RECORDS SUPPLIED: Begin

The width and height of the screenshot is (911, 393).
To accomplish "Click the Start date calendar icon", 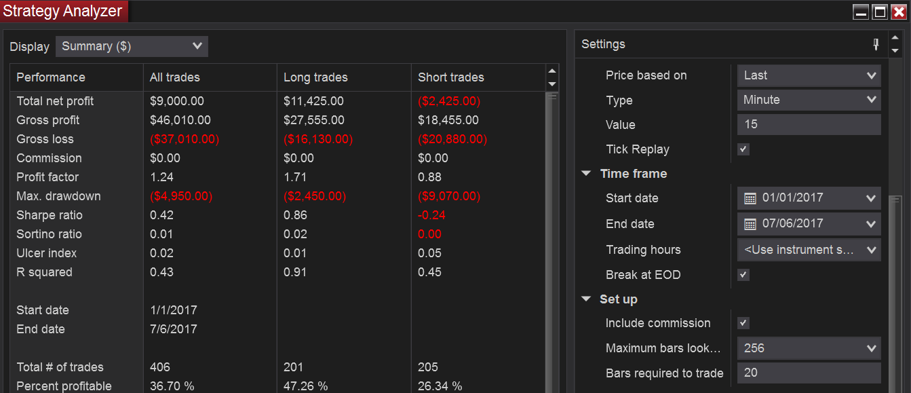I will 750,198.
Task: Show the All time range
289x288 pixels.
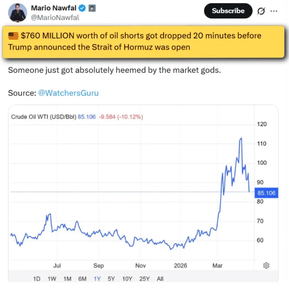Action: [x=160, y=279]
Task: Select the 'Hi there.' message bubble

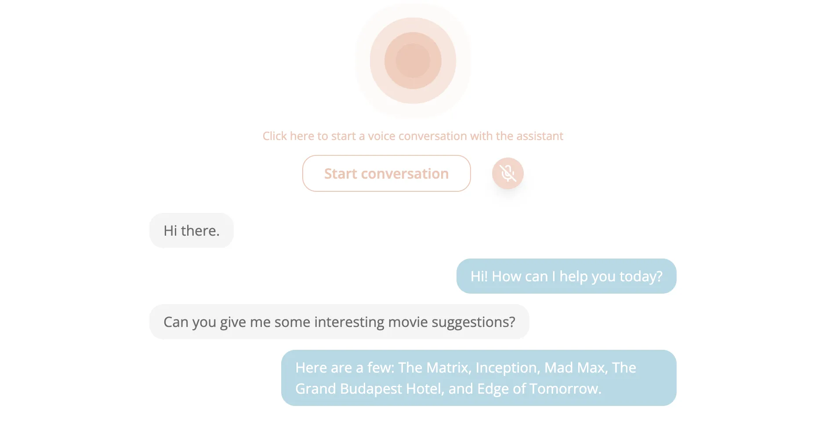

RECORDS SUPPLIED: End

EXERCISE OBJECTIVE
Wherever "Task" appears in a line of the entries, copy that line.

OUTPUT OF THE EXERCISE
Task: Show the All time range
Task: Select the 'Hi there.' message bubble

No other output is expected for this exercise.